SEITENAUSZUG →

######

Will mir 10x30Euro Guthabencode (wäre jetzt speziell eplus, Frage wollte ich aber allgemein halten) per Paket zusenden lassen.
Ich möchte das alles sicher machen, deshalb habe ich den Verkäufer gebeten jede einzelne Guthabenkarte mit Hand zu nummerieren und zu signieren (also mit Edding/Folienschreiber usw.).
Jetzt die Frage:
Muß dieser Aufwand überhaupt sein oder sind alle Guthabenkarten nummeriert.
Dann reichts ja, daß er die 10 fortlaufenden Nummern aufschreibt und per email übermittelt bevor Paket auf Reisen geht.
Also wäre dann ja angebracht wenn eine Karte neben dem Code (der aufgerubbelt werden muß) noch eine Kartennummer hätte.
Desweiteren wollte ich fragen ob die Provider selber Rückauskunft über die Codes geben können.

######

VORLIEGENDE EINTRÄGE →

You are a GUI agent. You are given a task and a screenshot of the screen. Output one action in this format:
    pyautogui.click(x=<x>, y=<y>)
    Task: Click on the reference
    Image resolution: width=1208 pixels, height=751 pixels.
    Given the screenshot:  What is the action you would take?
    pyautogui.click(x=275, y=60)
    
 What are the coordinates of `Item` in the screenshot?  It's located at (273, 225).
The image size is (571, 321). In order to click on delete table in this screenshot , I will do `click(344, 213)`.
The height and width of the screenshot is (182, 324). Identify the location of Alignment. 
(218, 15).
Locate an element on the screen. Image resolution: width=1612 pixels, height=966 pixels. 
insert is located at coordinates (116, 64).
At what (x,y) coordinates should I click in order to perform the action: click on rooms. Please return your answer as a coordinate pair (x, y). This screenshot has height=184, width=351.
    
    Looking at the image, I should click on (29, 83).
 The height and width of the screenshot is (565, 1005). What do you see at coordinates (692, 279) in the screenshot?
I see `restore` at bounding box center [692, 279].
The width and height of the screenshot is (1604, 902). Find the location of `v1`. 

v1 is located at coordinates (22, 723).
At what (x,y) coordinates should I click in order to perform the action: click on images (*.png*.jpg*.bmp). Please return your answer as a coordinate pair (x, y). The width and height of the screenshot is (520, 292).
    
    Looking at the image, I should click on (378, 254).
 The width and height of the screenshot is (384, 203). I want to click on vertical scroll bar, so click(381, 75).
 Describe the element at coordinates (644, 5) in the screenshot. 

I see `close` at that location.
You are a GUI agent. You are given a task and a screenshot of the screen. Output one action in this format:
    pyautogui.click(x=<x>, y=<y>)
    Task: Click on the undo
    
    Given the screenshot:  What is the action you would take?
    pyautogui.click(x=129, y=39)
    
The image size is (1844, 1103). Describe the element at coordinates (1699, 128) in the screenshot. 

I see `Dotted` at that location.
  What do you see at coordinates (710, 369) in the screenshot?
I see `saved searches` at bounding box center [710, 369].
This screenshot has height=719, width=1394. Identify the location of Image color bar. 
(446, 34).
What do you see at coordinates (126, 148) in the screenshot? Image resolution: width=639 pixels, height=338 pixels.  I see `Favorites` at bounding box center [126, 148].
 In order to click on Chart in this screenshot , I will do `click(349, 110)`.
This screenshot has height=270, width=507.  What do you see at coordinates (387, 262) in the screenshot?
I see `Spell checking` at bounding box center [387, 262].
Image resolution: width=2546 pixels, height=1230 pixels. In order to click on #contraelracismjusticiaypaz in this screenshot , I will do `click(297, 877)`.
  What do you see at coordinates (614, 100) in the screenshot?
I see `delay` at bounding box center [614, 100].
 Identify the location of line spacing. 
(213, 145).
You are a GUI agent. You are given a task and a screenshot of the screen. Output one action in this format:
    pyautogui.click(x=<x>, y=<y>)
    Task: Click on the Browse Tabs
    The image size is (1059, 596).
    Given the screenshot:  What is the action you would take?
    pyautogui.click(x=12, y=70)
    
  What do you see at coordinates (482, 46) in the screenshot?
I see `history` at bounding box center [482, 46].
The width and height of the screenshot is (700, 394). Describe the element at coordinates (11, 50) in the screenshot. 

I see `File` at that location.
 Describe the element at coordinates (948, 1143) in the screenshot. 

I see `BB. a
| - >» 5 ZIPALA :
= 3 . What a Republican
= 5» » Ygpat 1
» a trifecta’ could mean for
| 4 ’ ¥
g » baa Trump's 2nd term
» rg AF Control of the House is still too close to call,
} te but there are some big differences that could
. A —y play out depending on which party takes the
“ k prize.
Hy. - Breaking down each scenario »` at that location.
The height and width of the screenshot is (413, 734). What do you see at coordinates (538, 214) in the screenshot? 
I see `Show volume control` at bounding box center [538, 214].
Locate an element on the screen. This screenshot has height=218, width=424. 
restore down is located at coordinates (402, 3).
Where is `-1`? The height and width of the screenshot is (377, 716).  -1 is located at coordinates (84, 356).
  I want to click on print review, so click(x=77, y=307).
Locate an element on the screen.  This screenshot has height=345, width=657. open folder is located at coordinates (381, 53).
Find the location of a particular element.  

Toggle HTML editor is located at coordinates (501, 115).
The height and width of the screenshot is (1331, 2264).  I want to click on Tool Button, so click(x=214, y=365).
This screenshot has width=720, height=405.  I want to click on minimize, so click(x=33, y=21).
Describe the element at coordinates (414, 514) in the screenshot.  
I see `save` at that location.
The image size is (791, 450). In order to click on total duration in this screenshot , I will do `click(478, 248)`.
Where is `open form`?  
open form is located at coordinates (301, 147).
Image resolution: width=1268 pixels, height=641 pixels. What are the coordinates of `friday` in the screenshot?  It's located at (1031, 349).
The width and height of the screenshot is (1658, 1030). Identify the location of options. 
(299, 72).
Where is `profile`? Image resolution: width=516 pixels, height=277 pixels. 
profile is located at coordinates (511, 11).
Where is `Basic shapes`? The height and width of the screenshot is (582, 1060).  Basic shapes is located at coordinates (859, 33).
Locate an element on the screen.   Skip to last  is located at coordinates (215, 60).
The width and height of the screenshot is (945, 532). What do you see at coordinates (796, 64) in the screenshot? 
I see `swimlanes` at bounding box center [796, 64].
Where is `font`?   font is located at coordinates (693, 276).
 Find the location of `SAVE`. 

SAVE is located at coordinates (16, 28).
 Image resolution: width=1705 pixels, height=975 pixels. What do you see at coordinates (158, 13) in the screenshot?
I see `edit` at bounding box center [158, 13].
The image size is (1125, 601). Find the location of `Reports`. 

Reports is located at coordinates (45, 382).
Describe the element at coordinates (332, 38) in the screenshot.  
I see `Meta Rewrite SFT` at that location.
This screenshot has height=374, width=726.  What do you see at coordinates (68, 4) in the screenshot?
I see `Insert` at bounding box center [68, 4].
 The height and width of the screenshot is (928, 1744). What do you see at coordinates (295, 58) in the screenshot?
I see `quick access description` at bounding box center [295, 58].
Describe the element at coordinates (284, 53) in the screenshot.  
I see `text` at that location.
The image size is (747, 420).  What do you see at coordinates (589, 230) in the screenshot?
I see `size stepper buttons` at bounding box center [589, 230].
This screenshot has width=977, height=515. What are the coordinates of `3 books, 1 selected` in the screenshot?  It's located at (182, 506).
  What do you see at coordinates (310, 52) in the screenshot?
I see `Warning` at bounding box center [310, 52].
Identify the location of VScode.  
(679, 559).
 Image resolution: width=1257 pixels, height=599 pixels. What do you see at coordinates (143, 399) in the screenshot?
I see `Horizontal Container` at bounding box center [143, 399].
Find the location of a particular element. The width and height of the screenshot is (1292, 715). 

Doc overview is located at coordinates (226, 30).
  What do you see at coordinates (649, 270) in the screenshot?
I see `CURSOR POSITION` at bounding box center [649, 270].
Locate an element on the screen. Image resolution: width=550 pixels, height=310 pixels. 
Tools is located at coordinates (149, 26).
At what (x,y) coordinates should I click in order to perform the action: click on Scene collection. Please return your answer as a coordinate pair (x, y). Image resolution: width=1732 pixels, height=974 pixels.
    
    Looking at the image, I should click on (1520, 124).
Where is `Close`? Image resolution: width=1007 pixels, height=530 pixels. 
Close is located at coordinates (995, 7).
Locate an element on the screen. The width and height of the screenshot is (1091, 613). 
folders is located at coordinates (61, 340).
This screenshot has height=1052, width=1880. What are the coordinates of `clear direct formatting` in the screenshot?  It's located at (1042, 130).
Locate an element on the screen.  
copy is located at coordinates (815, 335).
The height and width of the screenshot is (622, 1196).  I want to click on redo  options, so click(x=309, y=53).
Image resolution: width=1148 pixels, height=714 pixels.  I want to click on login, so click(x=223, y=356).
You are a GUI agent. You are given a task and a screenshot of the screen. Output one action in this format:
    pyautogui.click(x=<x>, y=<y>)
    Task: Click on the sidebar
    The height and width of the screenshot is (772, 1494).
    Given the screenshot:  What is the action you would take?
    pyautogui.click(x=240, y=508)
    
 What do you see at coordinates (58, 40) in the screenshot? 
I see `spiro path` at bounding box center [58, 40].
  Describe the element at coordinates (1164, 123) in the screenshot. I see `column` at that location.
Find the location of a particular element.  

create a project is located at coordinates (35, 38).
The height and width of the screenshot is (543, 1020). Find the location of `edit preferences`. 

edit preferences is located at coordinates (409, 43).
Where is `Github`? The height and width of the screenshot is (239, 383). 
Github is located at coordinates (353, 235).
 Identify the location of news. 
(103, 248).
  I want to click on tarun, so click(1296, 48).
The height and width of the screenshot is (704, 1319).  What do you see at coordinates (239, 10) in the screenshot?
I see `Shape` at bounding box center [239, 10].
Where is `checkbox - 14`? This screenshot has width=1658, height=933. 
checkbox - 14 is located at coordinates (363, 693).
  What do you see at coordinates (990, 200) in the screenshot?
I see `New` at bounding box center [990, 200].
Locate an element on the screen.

######

AUFGABE →
Bitte setze den Text über den Versand von Guthabenkarten nach seinem letzten Satz fort.

GELÖSTE AUFGABE →
Damit meine ich kann der Provider eigentlich unterscheiden ob es bei einem Code um eine generelle Fehleingabe (z.B. Zahlendreher) oder z.B. um ein Fristüberschreitung der Gültigkeitsdauer handelt ...solche Probleme hat man ja vor allem wenn man nen Code per mail zugesandt bekommt (wo er theoretisch sogar geklaut/abgefangen werden kann...zumindest könnte es ein unseriöser Verkäufer behaupten, der einen fehlerhaften Code verkauft und die Nicheinlösbarkeit auf einen Diebstahl schiebt) ?
Bei emails ist das ohnehin ein Problem. Finde ich schon verrückt wie leichtfertig das versendet wird. Ich versuche nen 16stelligen Code immer in 2x8 an 2 verschiedene email zusenden zu lassen...aber es hat so gut wie keiner dafür Verständnis und verschickt es so, daß der Ärger vorprogrammiert ist wenns zu Komplikationen kommt. Der Wunsch das einigermaßen sicher und dokumentiert zu machen stößt dann erst recht auf Verwirrung. Aber die email-Sache ist noch was anderes. Mir gehts in diesem Thread um Aufrubbelkarten.